Sensitive Receivers Enable Effective GPS Design

When developing receiver designs, engineers can turn to chip set solutions that speed and ease the design process.

Contents
Four Equations; Four Unknowns
Error Processing
Signal attenuation
Building GPS systems
The heart of the chip set
DSP interfaces
Differentiating features
Power consumption

By: Greg Turetzky, Product Line Manager, SiRF Technology

The US Department of Defense (DoD; Washington, DC) has built an elaborate Global Positioning System (GPS) for pinpointing locations virtually anywhere on the planet. A constellation of 24 NAVSTAR satellites circles the Earth every 12 hours emitting radio signals that contain information about their positions. Specialized receivers on or near the planet surface receive these signals and calculate their positions relative to these satellites.
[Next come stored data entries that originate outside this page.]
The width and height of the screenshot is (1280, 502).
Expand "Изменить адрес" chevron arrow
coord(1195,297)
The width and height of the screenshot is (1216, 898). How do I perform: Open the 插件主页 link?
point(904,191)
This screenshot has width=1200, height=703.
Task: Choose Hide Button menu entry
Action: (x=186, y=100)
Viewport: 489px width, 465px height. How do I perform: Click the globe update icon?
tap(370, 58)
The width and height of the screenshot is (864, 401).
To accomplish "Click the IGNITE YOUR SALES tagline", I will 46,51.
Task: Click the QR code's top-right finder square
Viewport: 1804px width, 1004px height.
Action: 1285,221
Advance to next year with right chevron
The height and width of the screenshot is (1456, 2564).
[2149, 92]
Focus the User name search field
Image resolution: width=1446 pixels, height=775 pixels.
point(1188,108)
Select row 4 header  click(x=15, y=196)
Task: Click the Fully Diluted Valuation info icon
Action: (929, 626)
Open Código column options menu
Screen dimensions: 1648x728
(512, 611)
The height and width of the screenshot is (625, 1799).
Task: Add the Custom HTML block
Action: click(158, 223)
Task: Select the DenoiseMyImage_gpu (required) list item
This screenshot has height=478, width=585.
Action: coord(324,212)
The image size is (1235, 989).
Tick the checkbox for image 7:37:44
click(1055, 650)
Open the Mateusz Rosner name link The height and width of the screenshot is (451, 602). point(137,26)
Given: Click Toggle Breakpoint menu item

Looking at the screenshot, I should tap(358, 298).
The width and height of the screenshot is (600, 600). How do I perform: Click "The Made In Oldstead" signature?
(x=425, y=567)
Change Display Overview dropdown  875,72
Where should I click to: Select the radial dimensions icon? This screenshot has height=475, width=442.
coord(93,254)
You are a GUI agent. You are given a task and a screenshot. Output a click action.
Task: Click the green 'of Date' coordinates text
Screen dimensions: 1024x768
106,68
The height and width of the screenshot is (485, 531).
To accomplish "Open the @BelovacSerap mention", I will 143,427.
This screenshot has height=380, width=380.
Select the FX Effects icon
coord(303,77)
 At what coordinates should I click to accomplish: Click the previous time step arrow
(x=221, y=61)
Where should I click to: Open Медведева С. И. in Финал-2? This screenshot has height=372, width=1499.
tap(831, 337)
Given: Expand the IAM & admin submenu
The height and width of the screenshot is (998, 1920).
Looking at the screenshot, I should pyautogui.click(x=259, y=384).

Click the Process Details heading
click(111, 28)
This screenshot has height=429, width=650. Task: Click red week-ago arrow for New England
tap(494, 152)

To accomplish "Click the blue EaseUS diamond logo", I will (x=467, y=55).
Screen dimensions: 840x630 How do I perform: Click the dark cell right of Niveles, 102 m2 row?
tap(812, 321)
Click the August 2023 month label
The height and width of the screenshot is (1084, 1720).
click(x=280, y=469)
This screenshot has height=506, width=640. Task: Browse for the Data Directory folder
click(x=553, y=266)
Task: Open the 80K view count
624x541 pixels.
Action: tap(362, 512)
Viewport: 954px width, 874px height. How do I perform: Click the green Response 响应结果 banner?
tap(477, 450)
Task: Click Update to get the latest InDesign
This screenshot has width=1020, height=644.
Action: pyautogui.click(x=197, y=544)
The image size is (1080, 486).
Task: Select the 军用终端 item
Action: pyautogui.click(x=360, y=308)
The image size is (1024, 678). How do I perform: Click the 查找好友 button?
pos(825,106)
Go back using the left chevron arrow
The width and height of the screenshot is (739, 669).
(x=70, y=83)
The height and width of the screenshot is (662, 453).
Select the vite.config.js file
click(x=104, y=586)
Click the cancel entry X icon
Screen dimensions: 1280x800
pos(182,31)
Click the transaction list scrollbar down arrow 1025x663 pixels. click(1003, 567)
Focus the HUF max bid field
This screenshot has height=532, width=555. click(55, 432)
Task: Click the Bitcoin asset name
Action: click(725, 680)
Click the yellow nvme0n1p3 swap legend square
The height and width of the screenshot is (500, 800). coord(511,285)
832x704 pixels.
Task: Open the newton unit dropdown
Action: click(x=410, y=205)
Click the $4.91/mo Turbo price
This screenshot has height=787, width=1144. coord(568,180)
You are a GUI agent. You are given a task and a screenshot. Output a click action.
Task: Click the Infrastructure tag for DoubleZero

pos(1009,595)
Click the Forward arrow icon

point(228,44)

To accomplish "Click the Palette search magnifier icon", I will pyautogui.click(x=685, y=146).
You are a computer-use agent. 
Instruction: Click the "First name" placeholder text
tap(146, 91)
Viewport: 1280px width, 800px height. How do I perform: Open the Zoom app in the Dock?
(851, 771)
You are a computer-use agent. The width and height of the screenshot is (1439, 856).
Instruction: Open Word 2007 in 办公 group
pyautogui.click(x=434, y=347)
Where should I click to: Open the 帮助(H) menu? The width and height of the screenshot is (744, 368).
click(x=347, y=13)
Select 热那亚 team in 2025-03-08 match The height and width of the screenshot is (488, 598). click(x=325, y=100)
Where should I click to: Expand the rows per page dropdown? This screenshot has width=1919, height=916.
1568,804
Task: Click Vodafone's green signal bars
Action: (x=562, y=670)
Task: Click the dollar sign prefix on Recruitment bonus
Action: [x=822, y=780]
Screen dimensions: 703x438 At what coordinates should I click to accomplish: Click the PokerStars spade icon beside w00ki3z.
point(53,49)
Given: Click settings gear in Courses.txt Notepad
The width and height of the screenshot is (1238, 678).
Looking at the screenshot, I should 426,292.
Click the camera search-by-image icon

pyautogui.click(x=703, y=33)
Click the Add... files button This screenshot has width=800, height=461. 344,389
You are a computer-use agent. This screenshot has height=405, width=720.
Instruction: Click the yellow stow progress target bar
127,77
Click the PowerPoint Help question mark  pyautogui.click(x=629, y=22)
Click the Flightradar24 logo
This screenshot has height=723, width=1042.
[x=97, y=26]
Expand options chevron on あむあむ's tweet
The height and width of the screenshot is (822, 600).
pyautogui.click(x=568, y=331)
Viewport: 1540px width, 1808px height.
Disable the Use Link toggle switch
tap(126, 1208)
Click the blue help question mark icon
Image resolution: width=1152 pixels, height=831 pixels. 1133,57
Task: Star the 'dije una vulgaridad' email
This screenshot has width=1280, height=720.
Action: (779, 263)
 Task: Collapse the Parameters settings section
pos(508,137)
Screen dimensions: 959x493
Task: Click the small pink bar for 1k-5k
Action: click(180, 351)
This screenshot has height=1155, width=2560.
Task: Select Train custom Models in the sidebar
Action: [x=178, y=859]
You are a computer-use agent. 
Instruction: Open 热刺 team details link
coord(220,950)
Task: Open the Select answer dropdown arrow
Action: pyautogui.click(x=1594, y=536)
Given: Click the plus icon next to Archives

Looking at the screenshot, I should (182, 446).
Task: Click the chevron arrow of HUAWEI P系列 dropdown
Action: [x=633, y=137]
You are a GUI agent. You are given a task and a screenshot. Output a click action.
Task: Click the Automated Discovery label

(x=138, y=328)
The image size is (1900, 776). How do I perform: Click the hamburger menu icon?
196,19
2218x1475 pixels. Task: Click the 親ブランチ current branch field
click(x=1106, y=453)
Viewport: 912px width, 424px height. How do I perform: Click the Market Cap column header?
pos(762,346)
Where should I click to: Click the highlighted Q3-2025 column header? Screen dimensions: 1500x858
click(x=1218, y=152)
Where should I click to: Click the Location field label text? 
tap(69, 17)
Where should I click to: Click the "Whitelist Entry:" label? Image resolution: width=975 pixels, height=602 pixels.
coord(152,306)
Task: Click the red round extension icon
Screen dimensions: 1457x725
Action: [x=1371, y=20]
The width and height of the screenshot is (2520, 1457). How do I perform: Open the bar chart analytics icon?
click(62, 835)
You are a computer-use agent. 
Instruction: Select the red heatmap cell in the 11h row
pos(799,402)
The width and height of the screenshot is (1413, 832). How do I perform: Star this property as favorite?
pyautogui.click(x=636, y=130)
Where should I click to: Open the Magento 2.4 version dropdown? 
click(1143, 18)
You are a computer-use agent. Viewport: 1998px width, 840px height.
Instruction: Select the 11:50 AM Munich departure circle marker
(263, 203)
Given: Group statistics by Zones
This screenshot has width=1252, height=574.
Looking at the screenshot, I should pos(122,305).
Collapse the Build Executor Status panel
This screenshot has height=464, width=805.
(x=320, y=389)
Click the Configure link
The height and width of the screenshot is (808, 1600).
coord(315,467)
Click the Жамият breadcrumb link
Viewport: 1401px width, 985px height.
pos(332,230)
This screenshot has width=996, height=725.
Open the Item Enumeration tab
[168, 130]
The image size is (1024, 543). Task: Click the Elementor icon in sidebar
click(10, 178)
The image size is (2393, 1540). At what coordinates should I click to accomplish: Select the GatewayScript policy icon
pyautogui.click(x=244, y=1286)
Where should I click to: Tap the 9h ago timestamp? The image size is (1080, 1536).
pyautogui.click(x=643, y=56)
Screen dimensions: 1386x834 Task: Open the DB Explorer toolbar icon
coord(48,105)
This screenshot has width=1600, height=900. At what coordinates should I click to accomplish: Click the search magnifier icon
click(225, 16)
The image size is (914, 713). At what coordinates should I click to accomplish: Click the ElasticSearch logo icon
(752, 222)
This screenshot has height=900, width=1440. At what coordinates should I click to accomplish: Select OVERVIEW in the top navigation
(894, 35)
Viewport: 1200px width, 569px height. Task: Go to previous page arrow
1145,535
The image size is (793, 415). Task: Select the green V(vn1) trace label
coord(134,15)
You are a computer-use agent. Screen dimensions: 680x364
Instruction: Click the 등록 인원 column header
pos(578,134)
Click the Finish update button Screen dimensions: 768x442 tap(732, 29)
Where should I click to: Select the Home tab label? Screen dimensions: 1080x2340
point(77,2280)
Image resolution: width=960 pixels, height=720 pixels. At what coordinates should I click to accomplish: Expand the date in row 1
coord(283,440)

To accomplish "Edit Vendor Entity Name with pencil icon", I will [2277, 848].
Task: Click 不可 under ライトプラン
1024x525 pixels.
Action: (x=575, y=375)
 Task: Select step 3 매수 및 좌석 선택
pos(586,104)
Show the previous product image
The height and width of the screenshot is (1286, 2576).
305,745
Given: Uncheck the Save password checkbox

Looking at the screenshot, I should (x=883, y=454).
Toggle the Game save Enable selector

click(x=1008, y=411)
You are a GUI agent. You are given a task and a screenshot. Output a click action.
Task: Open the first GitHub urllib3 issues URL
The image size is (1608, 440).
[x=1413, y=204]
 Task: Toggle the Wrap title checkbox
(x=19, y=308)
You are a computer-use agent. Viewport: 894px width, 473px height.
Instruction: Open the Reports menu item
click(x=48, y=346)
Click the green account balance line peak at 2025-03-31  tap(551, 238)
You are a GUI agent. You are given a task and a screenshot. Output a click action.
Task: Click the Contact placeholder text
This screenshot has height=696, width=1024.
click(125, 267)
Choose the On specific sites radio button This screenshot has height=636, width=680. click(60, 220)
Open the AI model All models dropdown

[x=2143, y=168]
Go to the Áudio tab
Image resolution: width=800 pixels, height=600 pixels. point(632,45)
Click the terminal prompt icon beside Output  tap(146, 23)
Four equations; four unknowns
Essentially, a GPS system works by having a receiver pick up signals from four satellites and measuring the time it took for those signals to arrive. From this timing information, one can calculate the distance between the receiver and each satellite. The four satellites' ephemeris data provide the satellite's X, Y, and Z positions. The range, R, is the receiver measurement made by calculating the time it took for the signal to reach the receiver. The user's position, (Ux, Uy, Uz), and the clock bias, Cb, is then calculated (Figure 1).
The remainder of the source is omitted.